Sénégal: Affaires Khalifa Sall, Karim Wade et Imam Ndao - La «diatribe» d'Amnesty International

«Le Sénégal doit faire de la garantie d'un procès équitable une priorité et mettre immédiatement fin à l'intimidation et au harcèlement des leaders de l'opposition et à la répression contre les dissidents, agissements qui ont pris de l'ampleur dans le cadre de la campagne pour l'élection présidentielle de 2019», a déclaré Amnesty International dans son rapport sur l'examen périodique universel des Nations-Unies.

Dans ce document, intitulé «Senegal: All talk no action» Amnesty International liste des cas dans lesquels des leaders de l'opposition politique ou des «suspects dans des affaires de terrorisme» ont été emprisonnés à l'issue de procès iniques, placés en détention provisoire pour des périodes prolongées ou empêchés de s'entretenir avec un avocat.

Il s'agit, par exemples du cas de Khalifa Sall, accusé d'association de malfaiteurs, de complicité et usage de faux en écritures privées de commerce, de faux et usage de faux dans les documents administratifs, de détournement et escroquerie portant sur les deniers publics, et de blanchiment de capitaux.

La libération sous caution lui a été refusée à plusieurs reprises, déplore Amnesty, non sans rappeler son élection au Parlement en juillet 2017, alors qu'il se trouvait toujours en détention.

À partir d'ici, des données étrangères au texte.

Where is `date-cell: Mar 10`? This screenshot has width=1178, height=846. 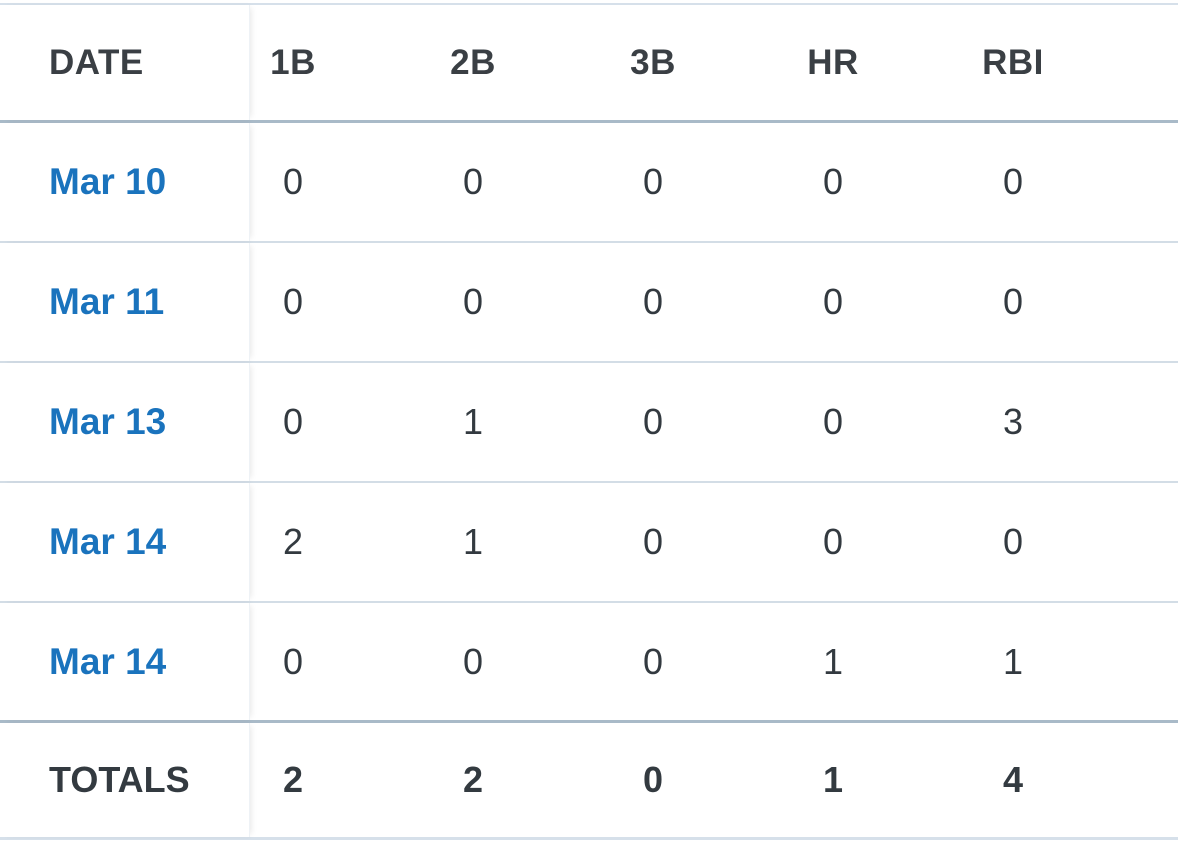 date-cell: Mar 10 is located at coordinates (125, 182).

Quid de la dernière décision de la Cour de justice de la CEDEAO dans cette affaire de la caisse d'avance de la ville de Dakar ?

La dossier Imam Ndao et ses 30 co-accusés n'a pas été occulté par Amnesty est également revenu sur le procès de Karim Wade et sa condamnation en 2015, tout en révélant que la CREI ne respectait pas «les normes internationales et régionales en matière d'équité des procès, en particulier parce que ses décisions ne sont pas susceptibles d'appel».

Amnesty International s'est dit préoccupé par d'autres atteintes aux droits humains, la restriction des droits de réunion pacifique et le recours excessif à la force, la restrictions du droit à la liberté d'expression, les discriminations et l'impunité pour les violations des droits humains.

Suffisant pour qu'Amnesty exhorte les autorités sénégalaises à modifier les lois relatives au Conseil supérieur de la magistrature (CSM) et au Statut des magistrats, afin que le président de la République et le ministre de la Justice ne siègent plus au CSM.